Exercise instructions: Starting at the line that contains "Task: Go to Documents in the sidebar" and ending at the final line of the entries below, write out each line exactly as it appears, but omit the pictures.

Data to examine:
=====

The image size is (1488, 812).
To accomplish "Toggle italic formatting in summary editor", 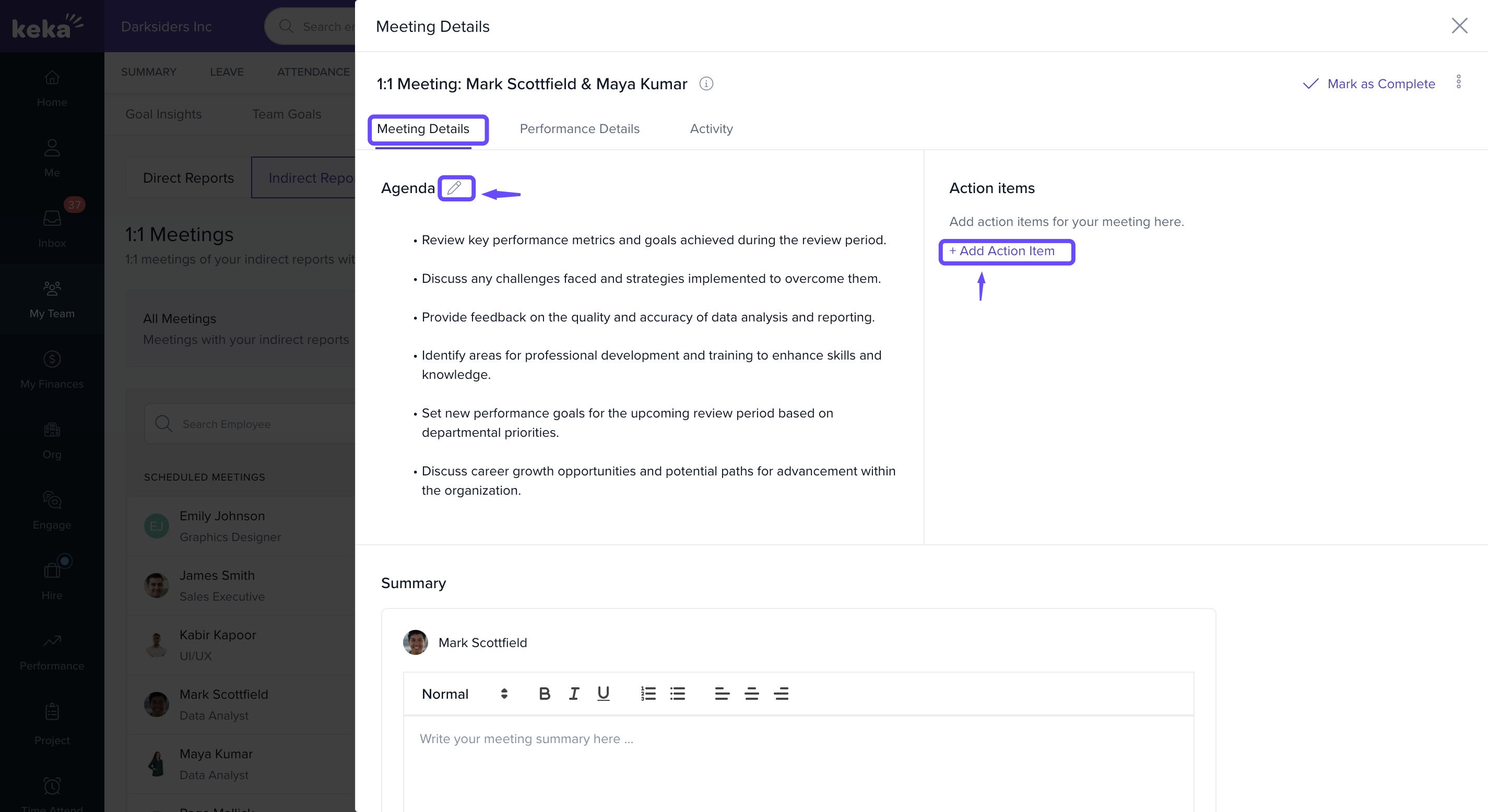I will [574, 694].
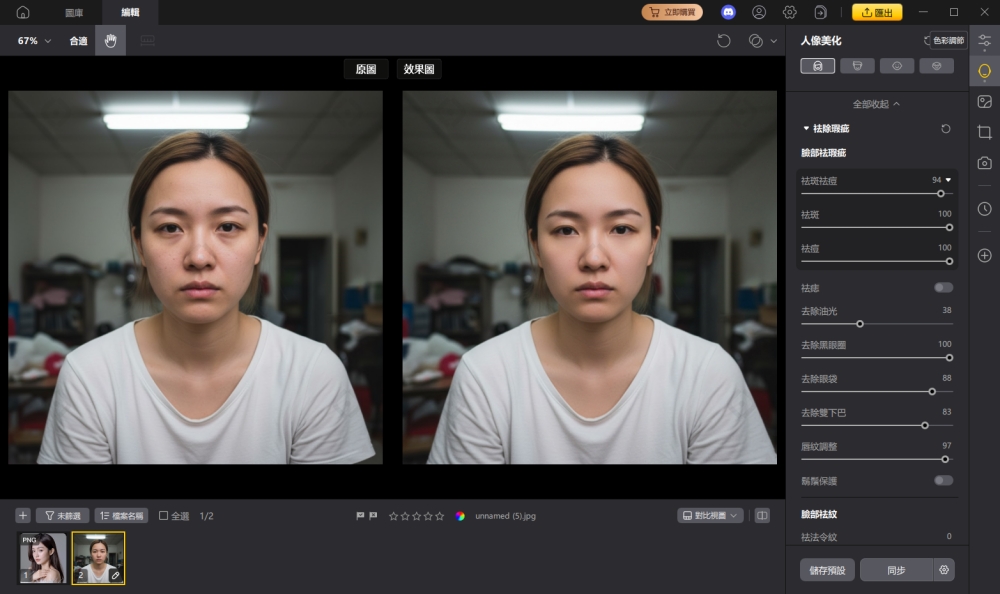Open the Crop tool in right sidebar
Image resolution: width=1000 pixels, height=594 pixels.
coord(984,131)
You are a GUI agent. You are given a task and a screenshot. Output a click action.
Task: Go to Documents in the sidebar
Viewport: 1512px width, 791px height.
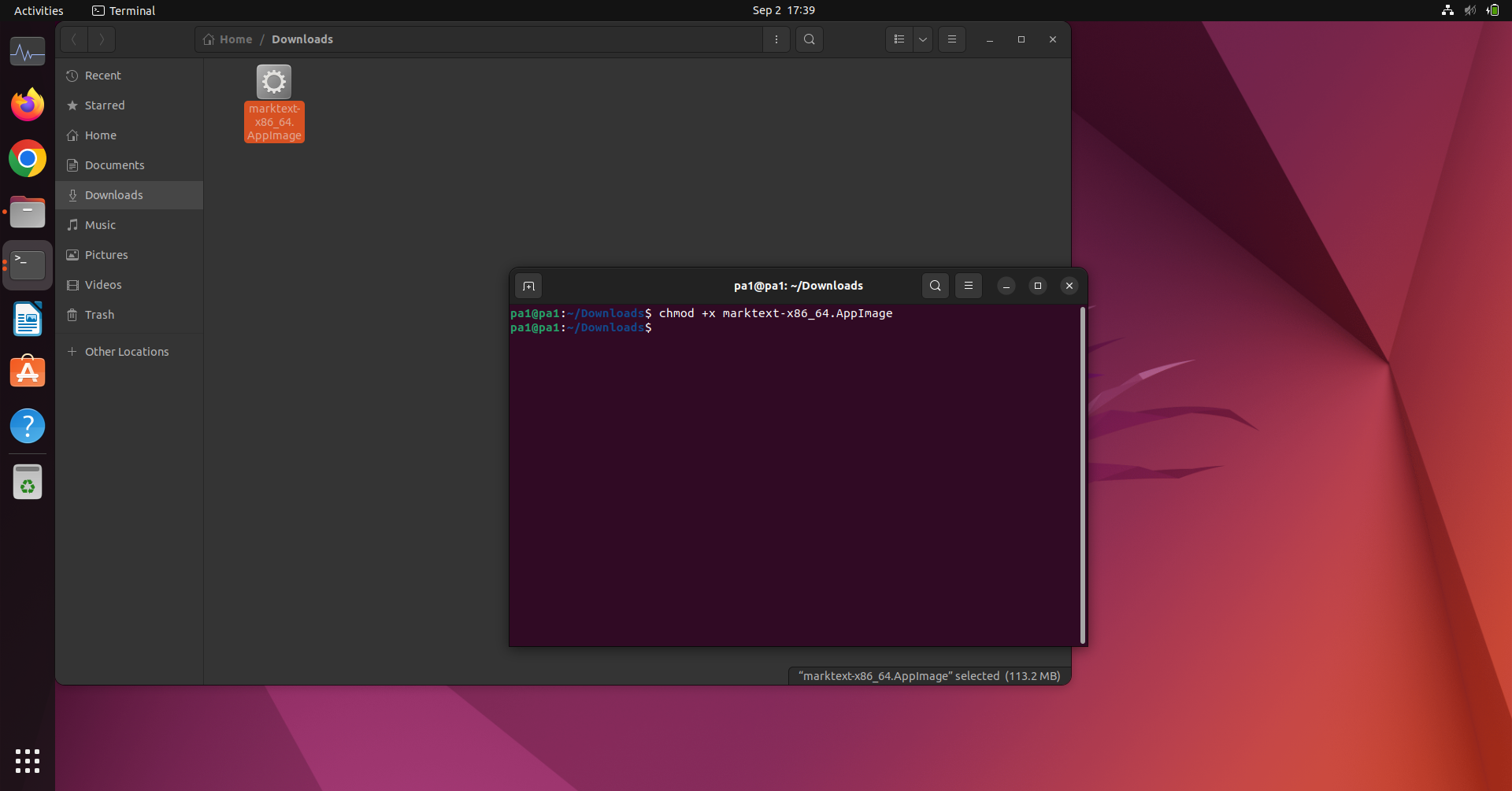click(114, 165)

=====

Task answer:
Task: Go to Documents in the sidebar
Viewport: 1512px width, 791px height.
click(114, 165)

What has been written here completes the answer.